Could you restate word for word the lines running from the one with "Task: Select 包装设计 company type filter" to the end of the data, both ends included, but without pictures?

Data entries:
──────────

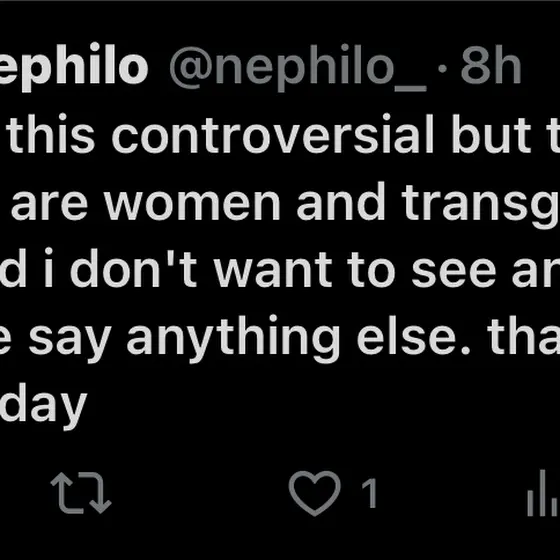Repost the tweet using the retweet icon
This screenshot has height=560, width=560.
[x=81, y=493]
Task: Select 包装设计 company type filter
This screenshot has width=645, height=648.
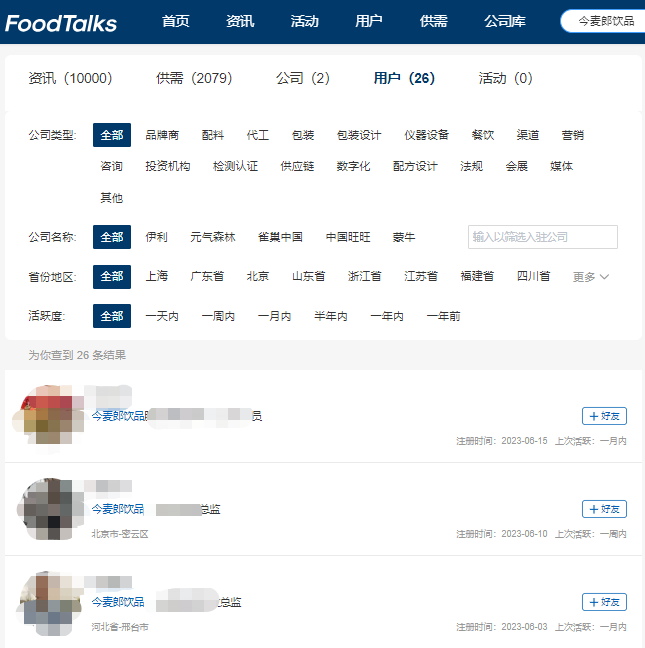Action: coord(359,135)
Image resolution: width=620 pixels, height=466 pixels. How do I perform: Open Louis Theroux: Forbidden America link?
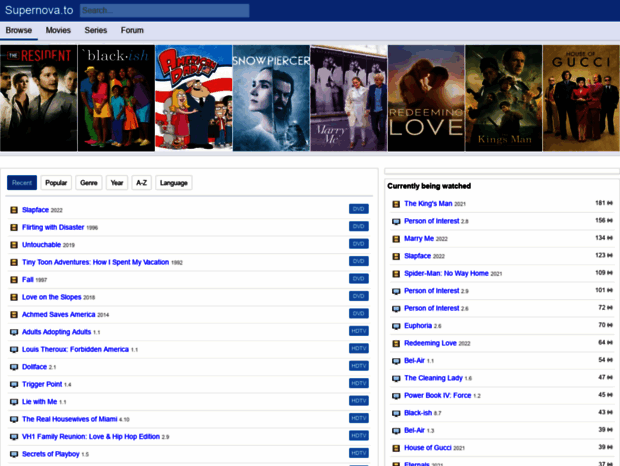75,349
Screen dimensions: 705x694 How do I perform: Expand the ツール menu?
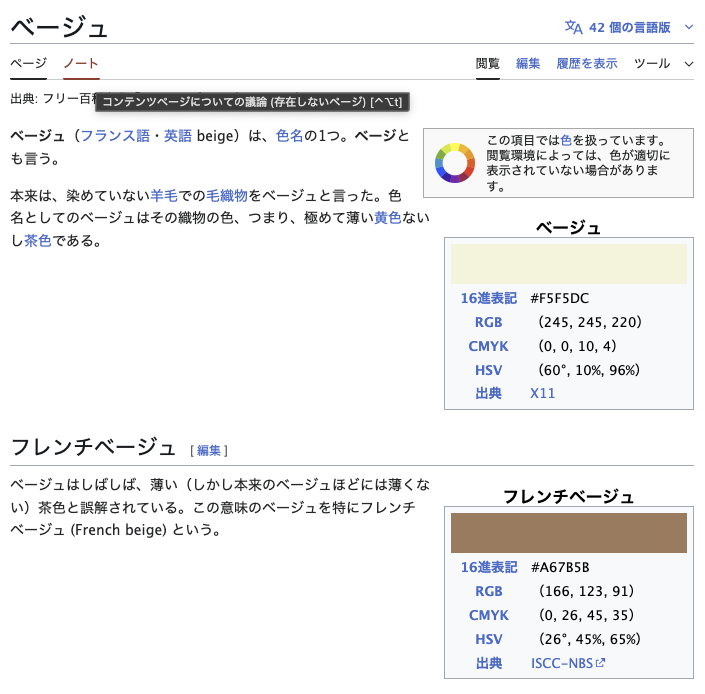click(663, 63)
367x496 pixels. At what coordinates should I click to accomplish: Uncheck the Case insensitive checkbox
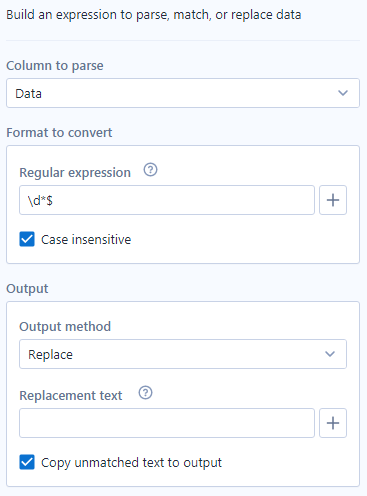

──────────

▶ _Answer below_
Task: Select 包装设计 company type filter
This screenshot has width=645, height=648.
Action: coord(359,135)
Image resolution: width=620 pixels, height=466 pixels. How do I perform: Open Louis Theroux: Forbidden America link?
75,349
Screen dimensions: 705x694 How do I perform: Expand the ツール menu?
click(663, 63)
367x496 pixels. At what coordinates should I click to accomplish: Uncheck the Case insensitive checkbox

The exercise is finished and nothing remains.